In Cina 4000 persone muoiono ogni giorno: colpa dell’inquinamento

May 1, 2017

L’inquinamento atmosferico è un killer silenzioso e letale. La Cina, ormai tristemente famosa per gli elevati livelli di smog, ogni giorno vede morire 4000 persone a causa dei danni dell’inquinamento. Secondo uno studio condotto dai ricercatori dell’Università di Berkeley, sono 1 milione e 600mila i cinesi che ogni anno perdono la vita. E la colpa è dell’aria inquinata.

 

In molte zone il livello del particolato è così elevato da provocare addirittura un calo della visibilità per giorni e giorni. Una situazione già grave a causa del diffuso ricorso a centrali a carbone, che peggiora in inverno quando cresce esponenzialmente la richiesta di energia e l’utilizzo di combustibili per il riscaldamento.

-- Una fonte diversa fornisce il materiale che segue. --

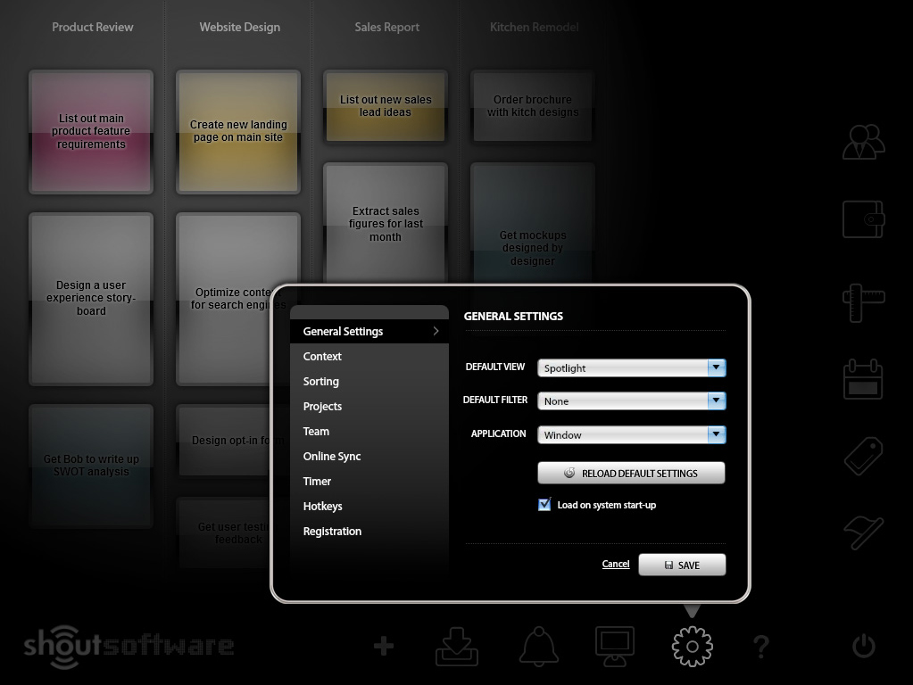
Task: Click the contacts people icon in sidebar
Action: [x=863, y=142]
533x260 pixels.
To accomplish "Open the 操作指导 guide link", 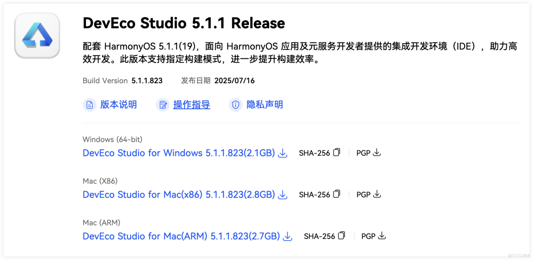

Recentemente le autorità, allo scopo di sensibilizzare la popolazione e di invitarla a ridurre il ricorso a fonti energetiche inquinanti, hanno diffuso un documentario in cui sono riportate le conseguenze dell’inquinamento: aumento del tasso di mortalità, ictus, malattie polmonari e complicazioni cardiache.

 

Che la situazione in Cina sia estremamente grave era già evidente lo scorso anno: durante il Climate Summit, che si è svolto presso il palazzo di Vetro delle Nazioni Unite, a New York, i ricercatori avevano mostrato ai 120 leader mondiali intervenuti, la mappa interattiva di Slate. Questo studio mostra quali sono i Paesi che inquinano di più al mondo, sia in termini assoluti che in termini di evoluzione temporale dal 1888 a oggi. E a occupare il primo posto è proprio la Cina.